I think one of the key issues surrounding KDE is choice: you choose to run KDE, or you choose not to. Unix-based systems give the user/admin the choice of which window manager to run. Don't like KDE? Try a different one. Hell, you can even contact the KDE team, report bugs, and give feedback. While most large OSS project teams are busy as hell and aren't always the most receptive to outside communication, they are a lot more receptive than, say, Microsoft. Think it's too damn complex? Give constructive criticism to the KDE team. The other beauty of it is that besides the KDE core, a lot of "KDE" applications are third-party software that is just written for KDE and follows a specific set of guidelines. Odds are for some of the problems people have, they can contact a lone developer who has less to worry about and can dedicate more time to each problem.
24 beers in a case, 24 hours in a day. Coincidence? I think not!
I know I post this every time someone touts lack of options in OS X making it easier to use, but I think it's worth mentioning. In OS X you cannot control mouse speed and accelerqation independantly. This makes using a touch pad on their laptop very difficult, bucause my finger does not move at a steady rate. What this does to me is cause the mouse to move real slow (low acceleration) or jerk between reasonable and fast (high acceleration).

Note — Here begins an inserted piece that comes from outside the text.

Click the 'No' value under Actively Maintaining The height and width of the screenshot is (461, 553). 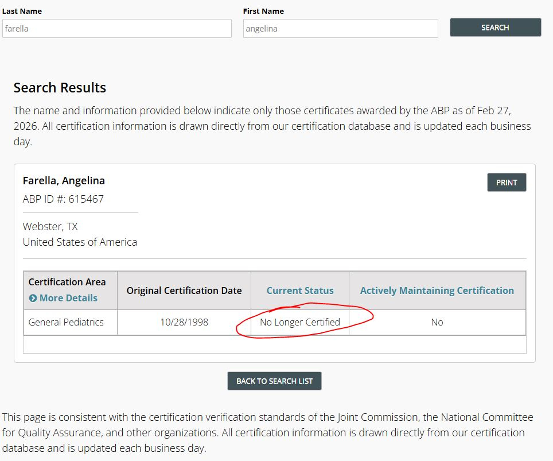coord(437,322)
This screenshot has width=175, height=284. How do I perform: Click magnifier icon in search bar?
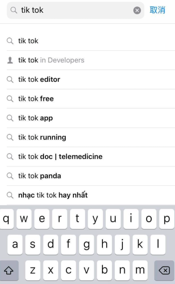click(x=14, y=10)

Mac users seem to think that eliminatin choices that many computer users have taken for granted for a decade accually makes the computers easier to use, but it is just not true. By completly hiding that functionality away and not even having an advanced option, it makes the computer a nightmare.

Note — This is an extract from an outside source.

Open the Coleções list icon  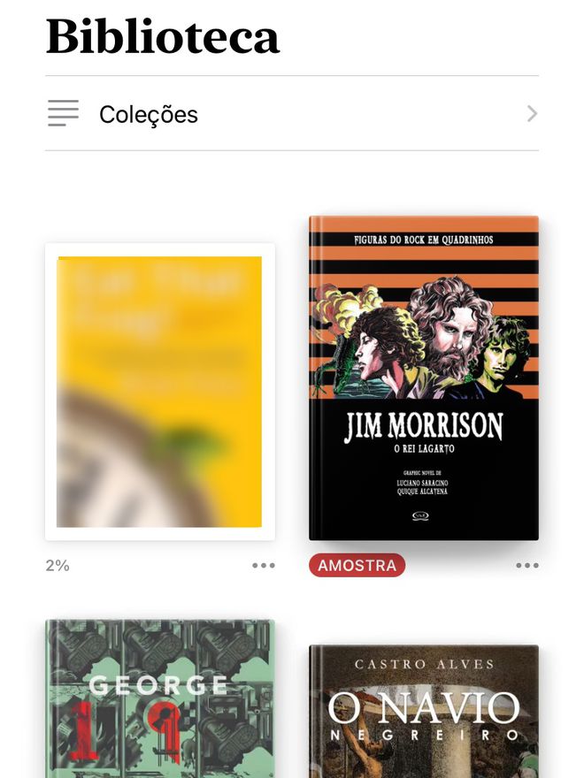coord(63,113)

This may be a nit, but it is a bigger problem then window behavier (I am sure more non-power users adjust the mouse than the behavier).
The thing I like about KDE is that it forces you to copy, link, or move with every drag and drop. The choosing which to do behind the scenes is semi-random to the average person.
Wow, sent an e-mail as suggested when clicking on "use classic" banner, and got a fast response that addressed my msg
To provide some alternate perspective:
Screens:
Screen1
Screen2
Screen3
Videos:
Vids taken with a video camera
New window manager video (long)
Conceivably some of these goodies could be merged into KDE. Given the blatant sexiness of this handful of technologies, I'd expect it will be happening reasonably soon.
And I believe that everywhere you see "Search", it is a beagle indexed search. WinFS eat your heart out.
I have never had that problem. Kwallet is happily running in the system-tray, managing my passwords and such. And I have never had any problems with it.
Haven't tried to do something like that, so I can't comment. But you DO know that you can use some other mail-client with KDE? Or do you think that if some app in KDE has some esoteric problem, it means that KDE as a whole sucks?
Have you filed a bug-report?
Huh? each release as been faster than the one before it. On my box, startup takes few seconds, apps appear in fraction of a second, and everything is nice and fast. Memory-consumption is pretty low as well. Now, I have a somewhat fast machine (A64 3200+), but I have used it on slower machines as well (800Mhz Duron, 400-500Mhz K6) and it worked just fine there as well.
I did do a comparison to GNOME last year. And the speed was more or less the same. IIRC, KDE started up 1-2 seconds faster, and that was the only major difference between them. Other things (apps etc.) were more or less the same.